*Task data*
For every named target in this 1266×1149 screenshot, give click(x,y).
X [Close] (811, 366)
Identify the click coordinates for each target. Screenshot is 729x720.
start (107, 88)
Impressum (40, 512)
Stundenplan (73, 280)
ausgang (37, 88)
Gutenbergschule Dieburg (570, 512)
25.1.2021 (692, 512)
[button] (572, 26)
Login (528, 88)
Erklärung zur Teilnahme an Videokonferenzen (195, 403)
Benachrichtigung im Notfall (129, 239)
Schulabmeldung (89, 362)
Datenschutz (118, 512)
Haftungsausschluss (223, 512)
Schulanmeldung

*Your goal*
Convert the records into a JSON list of strings, one per line with blank lines left out. Begin at the line that contains "Stundenplan (73, 280)" and stop after the last line of the records.

*Exercise result*
[
  "Stundenplan (73, 280)",
  "ausgang (37, 88)",
  "Gutenbergschule Dieburg (570, 512)",
  "25.1.2021 (692, 512)",
  "[button] (572, 26)",
  "Login (528, 88)",
  "Erklärung zur Teilnahme an Videokonferenzen (195, 403)",
  "Benachrichtigung im Notfall (129, 239)",
  "Schulabmeldung (89, 362)",
  "Datenschutz (118, 512)",
  "Haftungsausschluss (223, 512)",
  "Schulanmeldung"
]